Illustration: Andrew Dyson

Illustration: Andrew Dyson

IT'S likely the people around you know whether you'll ever ''make it''; that is, make and keep enough money to secure the life you crave. They'll know this simply by observing your behaviour. And they'll know it quickly.

If you're game, ask their opinion to see if they squirm.

The wrong attitude to your cash - leading you to do the wrong things with it - indicates a ticking financial time bomb. Here are the mistakes that will lead to an explosion:

Missing the (second) once-in-a-lifetime opportunity to repay your mortgage fast and save a fortune. Official interest rates have returned to the record lows set during the credit crack-up, and home-loan rates have plunged about 4 percentage points. Say they hypothetically stayed here and you hadn't ever reduced your repayments, the extra $700 or so you would be contributing to a $300,000 mortgage would save you $118,000 and almost 11 years.

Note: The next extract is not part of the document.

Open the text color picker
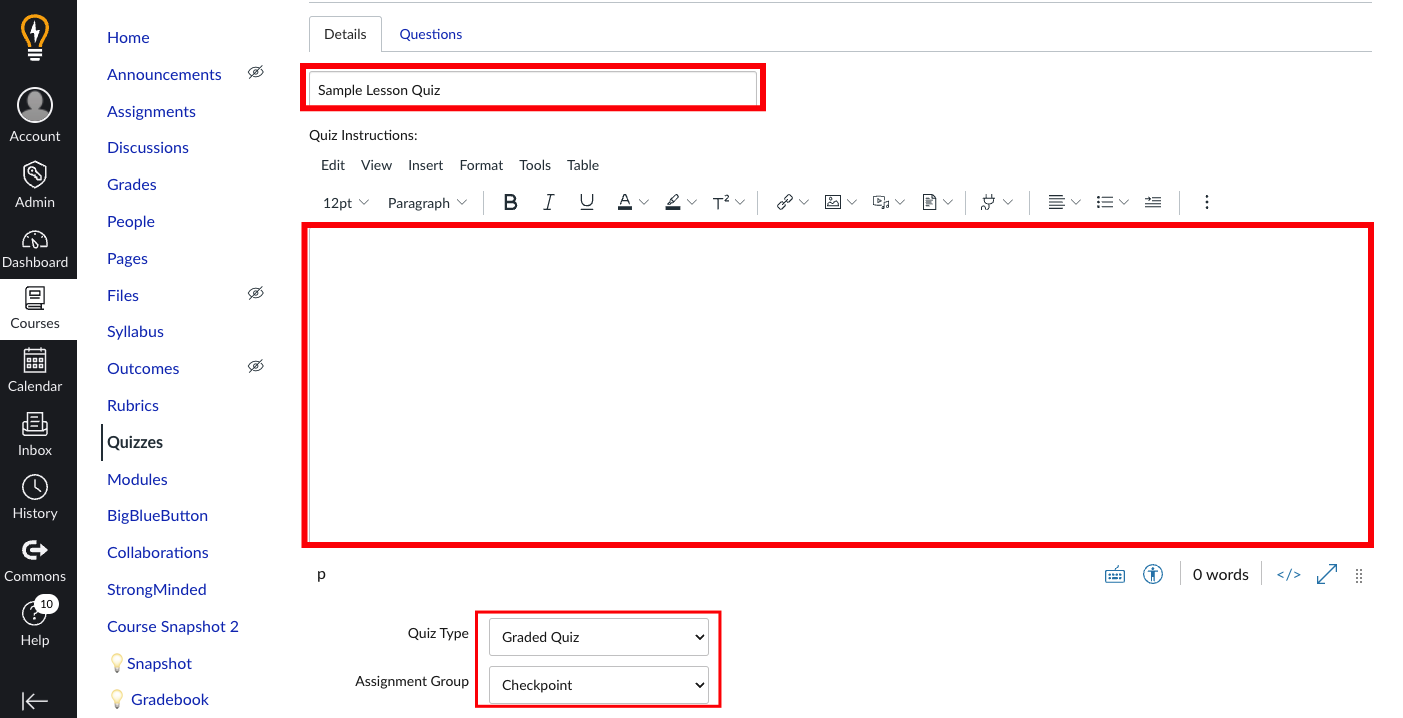1403x718 pixels. [625, 202]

Keeping lazy savings. There is no excuse for holding money in low-interest savings accounts. You should be getting about 5 per cent (taxed) or, better still if you have a mortgage, an effective return of about 5.5 per cent (tax-free) by sticking it in there.

Not grabbing gifts such as government allowances, benefits and super giveaways. The big ones you need to apply for include first-home buyer concessions, family tax benefits, baby bonuses or paid parental leave, childcare assistance and the super co-contribution.

Falling into the yawning traps set by finance companies. The largest are making new spending on 0 per cent balance-transfer credit cards - this will be charged at an eye-watering interest rate. If you are ahead on mortgage repayments, then taking up a thoughtful offer to reduce your repayments is designed to recoup the lender's lost interest. Also, if you breach the conditions to get the headline rate on savings accounts, you will lose out. You must hit the monthly requirements or the institution wins.

Staying out of the sharemarket, perhaps in favour of cash or bonds. Yes, the credit crack-up was confronting but you need growth assets such as shares and property to reach your goals. The key is to balance these with more stable, income-producing assets. The fortunes of markets can turn on the head of a pin - witness the 20 per cent share recovery in the past year - and you need to be invested to benefit. Remember this applies to your super, too.

Over-leveraging. Heed the main lesson of the global meltdown and use investment debt sensibly: limit it to an appropriate amount and have the means to cover it if a market turns hostile.

And the big one:

Year after year using credit to spend more than you earn. This short-sighted behaviour has the greatest potential to sabotage your future. To be a financial success you don't need to be particularly clued up, but you can't be clueless, either.